### [Records for processing]

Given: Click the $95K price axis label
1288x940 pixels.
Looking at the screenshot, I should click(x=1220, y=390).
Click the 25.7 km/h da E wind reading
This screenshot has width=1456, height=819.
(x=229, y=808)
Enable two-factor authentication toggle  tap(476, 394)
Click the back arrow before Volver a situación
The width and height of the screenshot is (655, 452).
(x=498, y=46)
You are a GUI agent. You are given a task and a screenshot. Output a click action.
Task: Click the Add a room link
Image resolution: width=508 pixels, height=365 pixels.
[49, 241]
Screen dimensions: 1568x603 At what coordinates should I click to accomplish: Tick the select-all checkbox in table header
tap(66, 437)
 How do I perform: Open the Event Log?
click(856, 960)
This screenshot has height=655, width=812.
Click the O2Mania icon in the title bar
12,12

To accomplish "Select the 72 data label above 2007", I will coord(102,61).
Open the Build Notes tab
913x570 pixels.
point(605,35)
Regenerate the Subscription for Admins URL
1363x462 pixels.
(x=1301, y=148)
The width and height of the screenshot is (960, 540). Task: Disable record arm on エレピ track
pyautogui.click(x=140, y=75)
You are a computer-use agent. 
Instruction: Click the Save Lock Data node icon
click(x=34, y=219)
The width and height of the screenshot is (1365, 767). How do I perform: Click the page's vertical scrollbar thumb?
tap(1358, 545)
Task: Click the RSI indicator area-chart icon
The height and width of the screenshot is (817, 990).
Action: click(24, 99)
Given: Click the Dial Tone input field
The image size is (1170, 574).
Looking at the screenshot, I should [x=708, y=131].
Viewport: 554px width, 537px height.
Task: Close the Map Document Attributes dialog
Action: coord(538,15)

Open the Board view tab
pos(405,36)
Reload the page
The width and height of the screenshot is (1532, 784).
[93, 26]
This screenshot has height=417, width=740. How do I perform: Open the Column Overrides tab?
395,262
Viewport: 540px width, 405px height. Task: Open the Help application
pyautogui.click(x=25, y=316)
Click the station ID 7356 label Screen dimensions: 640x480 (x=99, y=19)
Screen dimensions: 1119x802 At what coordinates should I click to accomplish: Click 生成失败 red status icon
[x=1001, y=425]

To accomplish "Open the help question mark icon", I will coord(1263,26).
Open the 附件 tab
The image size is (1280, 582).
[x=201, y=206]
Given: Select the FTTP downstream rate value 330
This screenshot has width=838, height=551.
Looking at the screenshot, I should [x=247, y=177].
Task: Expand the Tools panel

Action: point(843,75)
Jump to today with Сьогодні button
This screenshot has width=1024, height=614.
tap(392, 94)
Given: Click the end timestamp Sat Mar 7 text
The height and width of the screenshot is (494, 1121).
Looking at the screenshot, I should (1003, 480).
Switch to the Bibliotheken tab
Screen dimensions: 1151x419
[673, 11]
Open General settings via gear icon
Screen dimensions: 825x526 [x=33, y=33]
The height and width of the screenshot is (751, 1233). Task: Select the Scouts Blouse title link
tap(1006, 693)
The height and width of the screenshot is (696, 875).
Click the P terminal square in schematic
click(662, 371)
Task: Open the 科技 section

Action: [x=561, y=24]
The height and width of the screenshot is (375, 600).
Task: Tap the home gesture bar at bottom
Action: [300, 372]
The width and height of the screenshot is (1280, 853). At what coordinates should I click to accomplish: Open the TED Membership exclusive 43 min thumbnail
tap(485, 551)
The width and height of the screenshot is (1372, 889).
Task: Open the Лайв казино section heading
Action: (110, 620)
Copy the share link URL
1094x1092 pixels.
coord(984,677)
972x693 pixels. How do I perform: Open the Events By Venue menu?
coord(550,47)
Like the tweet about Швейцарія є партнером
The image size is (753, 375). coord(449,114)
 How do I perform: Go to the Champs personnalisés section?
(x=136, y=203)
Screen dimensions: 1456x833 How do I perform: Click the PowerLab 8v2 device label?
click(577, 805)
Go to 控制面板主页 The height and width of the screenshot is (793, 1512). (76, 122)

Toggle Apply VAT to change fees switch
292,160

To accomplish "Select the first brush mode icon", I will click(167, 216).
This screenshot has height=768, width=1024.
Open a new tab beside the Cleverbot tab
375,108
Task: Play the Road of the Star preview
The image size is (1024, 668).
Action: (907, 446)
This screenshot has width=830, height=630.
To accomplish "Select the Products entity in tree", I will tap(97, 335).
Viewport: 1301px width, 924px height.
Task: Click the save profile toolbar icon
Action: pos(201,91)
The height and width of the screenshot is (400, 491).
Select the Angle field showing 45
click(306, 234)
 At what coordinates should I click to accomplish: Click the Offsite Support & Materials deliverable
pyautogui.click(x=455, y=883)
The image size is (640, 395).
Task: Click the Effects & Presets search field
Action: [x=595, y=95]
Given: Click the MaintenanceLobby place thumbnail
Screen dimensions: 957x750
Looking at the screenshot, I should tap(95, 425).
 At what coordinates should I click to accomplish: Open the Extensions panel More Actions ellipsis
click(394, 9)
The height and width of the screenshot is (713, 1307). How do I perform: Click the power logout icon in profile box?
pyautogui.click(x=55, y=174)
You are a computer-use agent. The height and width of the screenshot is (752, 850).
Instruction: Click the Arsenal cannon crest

### [Problem description]
Find how many lines in the entries above have the string "computer" and report only that number.

### [Written response]
2